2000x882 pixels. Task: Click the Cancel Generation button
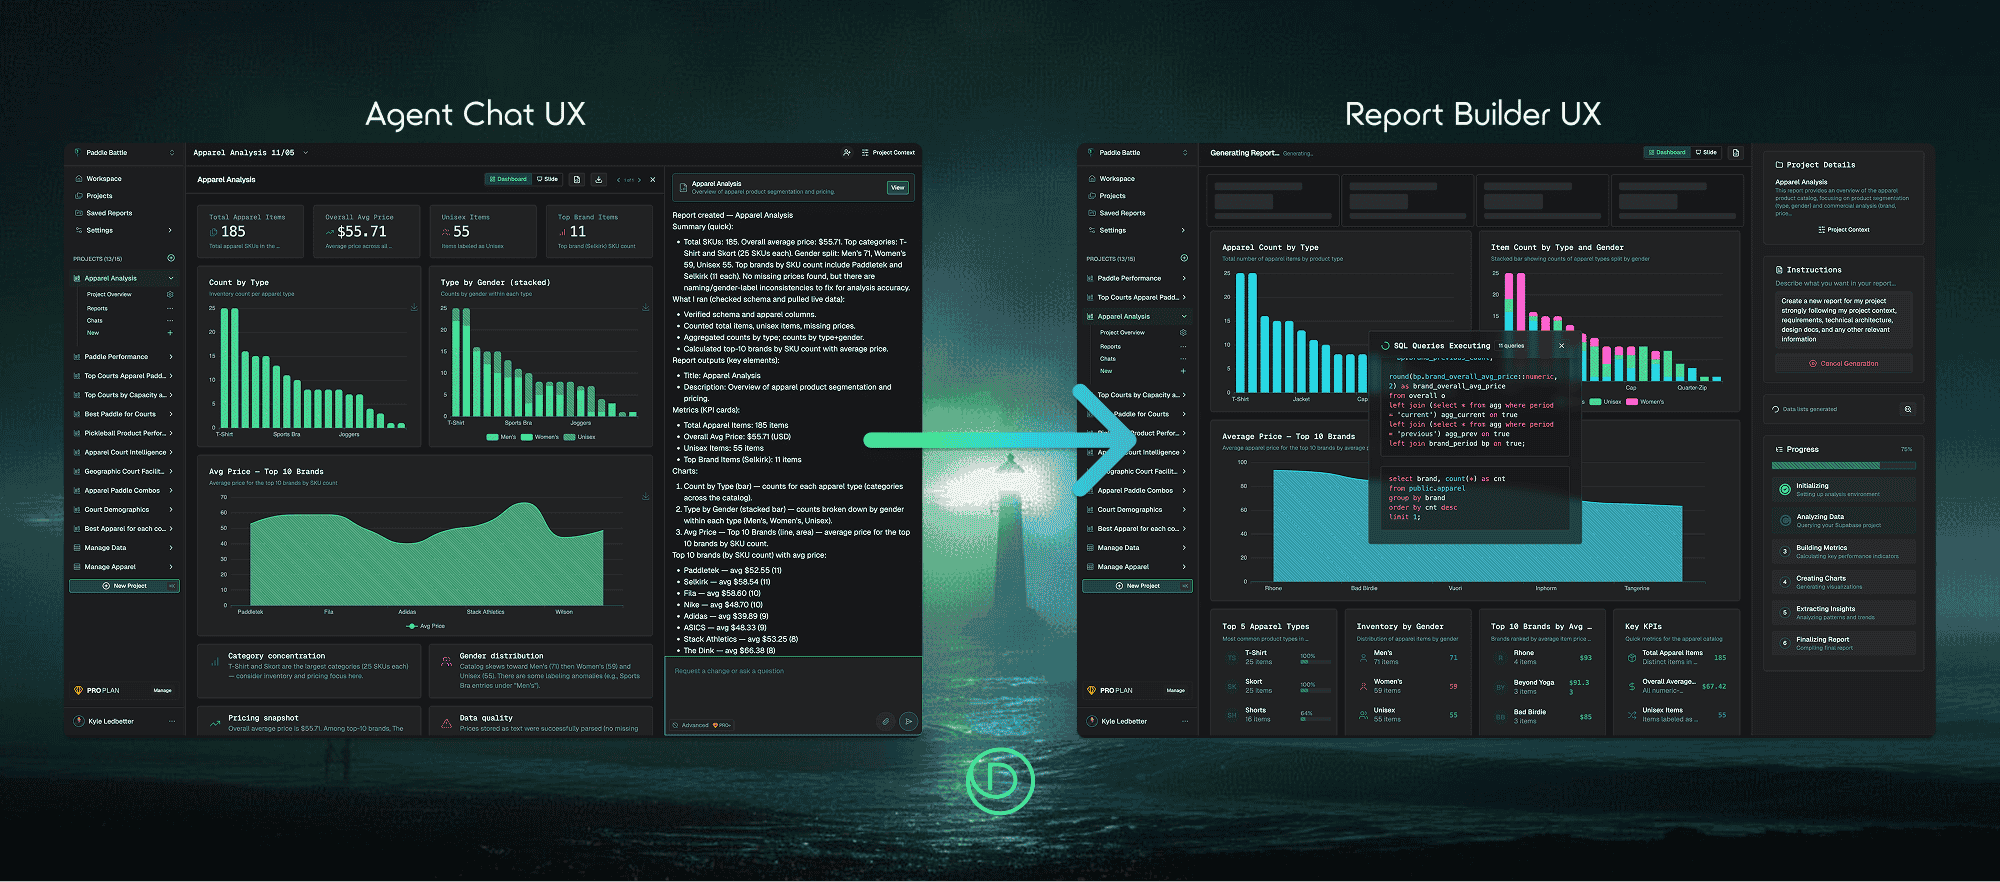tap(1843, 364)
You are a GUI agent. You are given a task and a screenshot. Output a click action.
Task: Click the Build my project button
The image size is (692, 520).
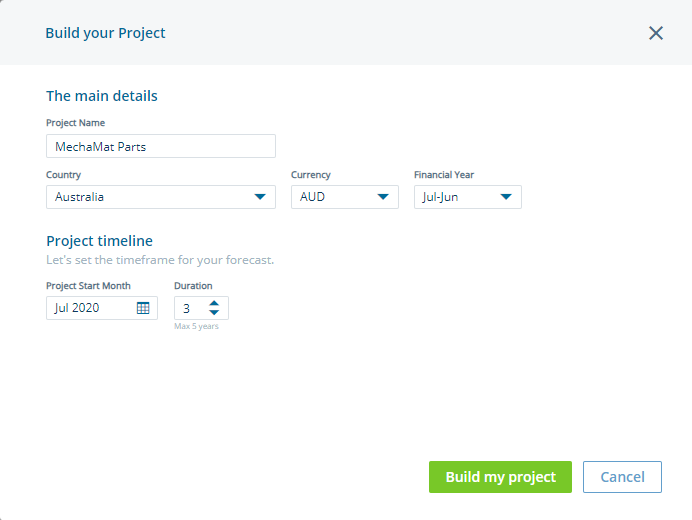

----------------

What is needed
Rewrite the stretch of the listing from the line containing "You are a GUI" through the end of the listing, swapping "Build my project" for "Start my project" and keeping everything else unchanged. Omit the pictures from your answer.

Full solution
You are a GUI agent. You are given a task and a screenshot. Output a click action.
Task: Click the Start my project button
The image size is (692, 520).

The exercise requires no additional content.